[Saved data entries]

-=-=-

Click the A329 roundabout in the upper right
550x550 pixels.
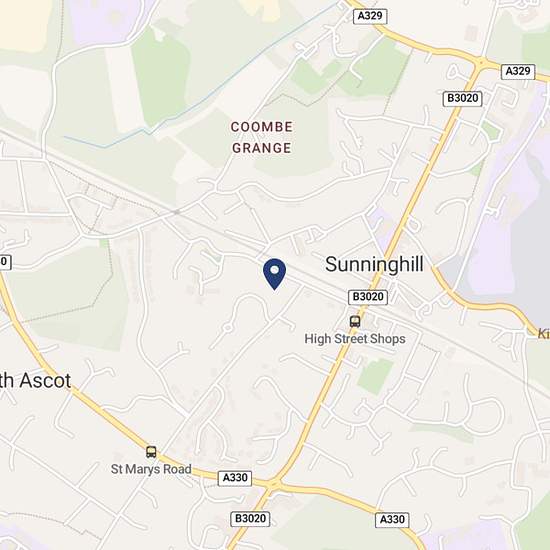click(481, 63)
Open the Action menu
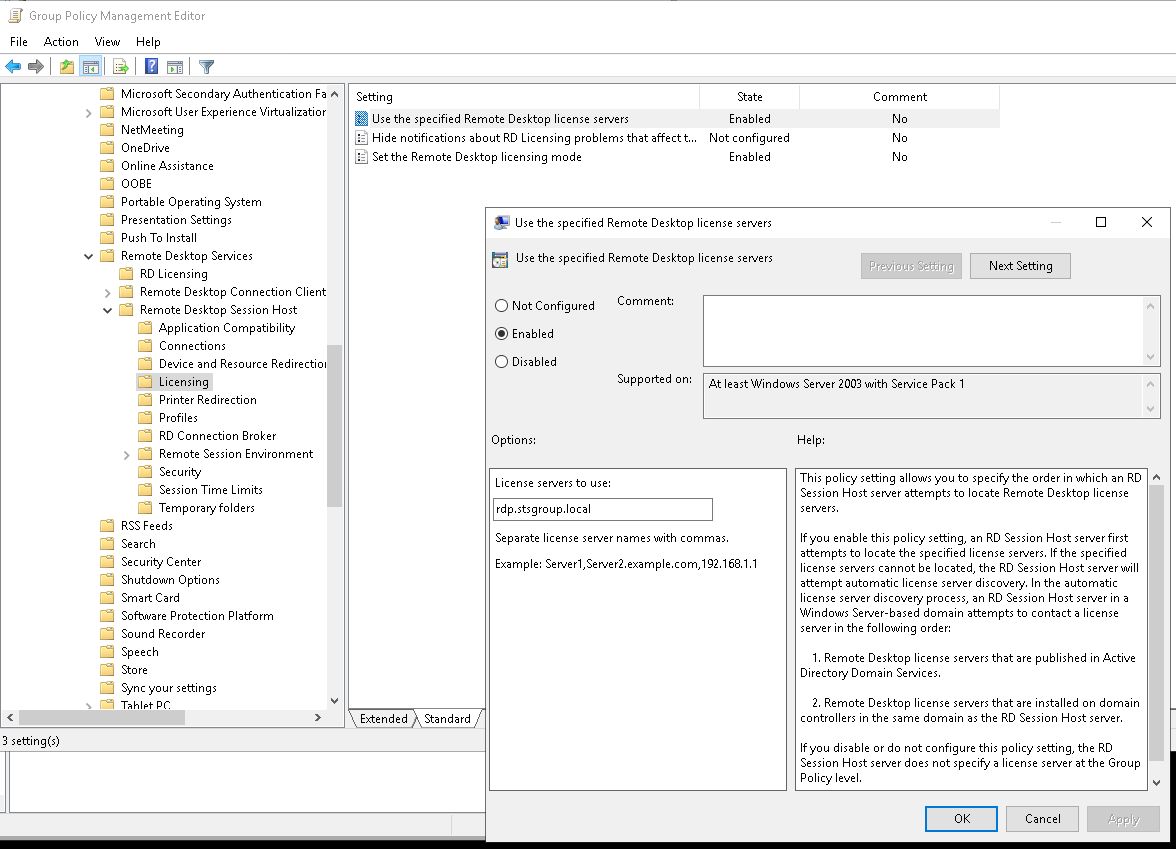1176x849 pixels. pos(61,41)

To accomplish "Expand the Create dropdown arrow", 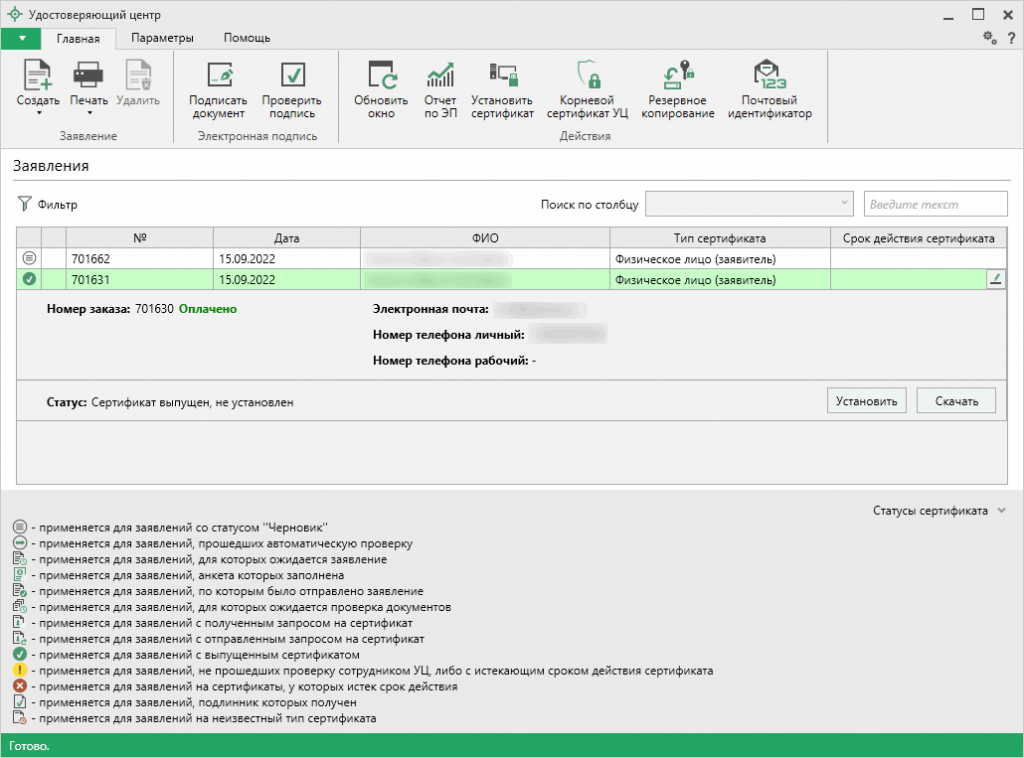I will (x=38, y=113).
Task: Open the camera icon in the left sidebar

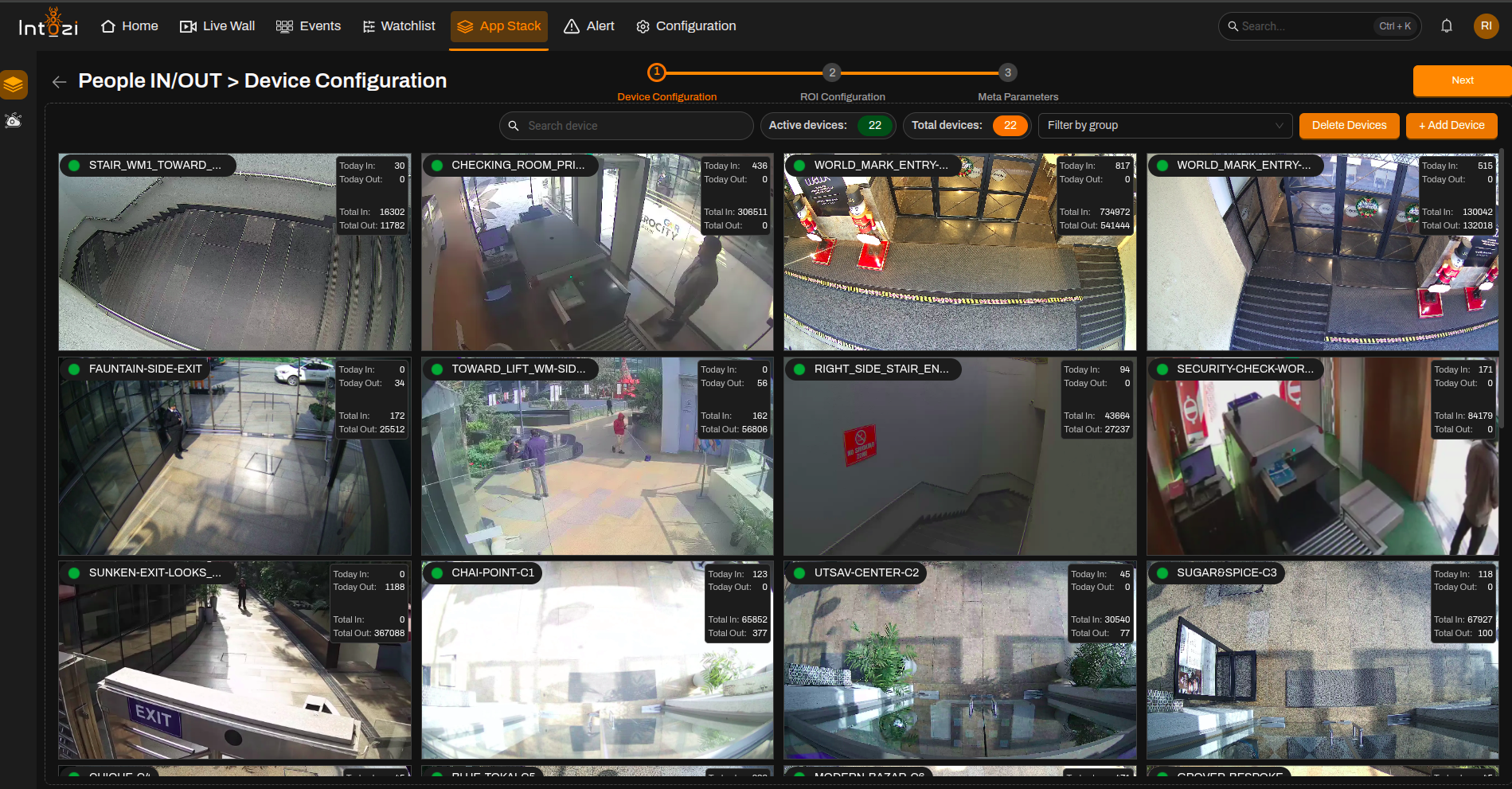Action: tap(14, 121)
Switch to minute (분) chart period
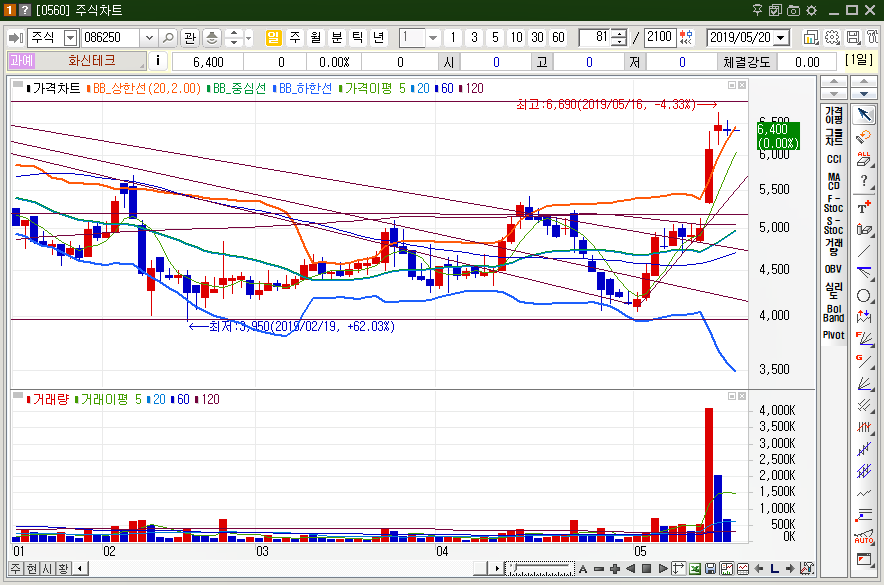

-=-=-

Please return only the lines from the one holding "Task: Open the" through the end of the data, both ends included; do not copy any pictures.

Task: Open the camera icon in the left sidebar

Action: tap(14, 121)
Switch to minute (분) chart period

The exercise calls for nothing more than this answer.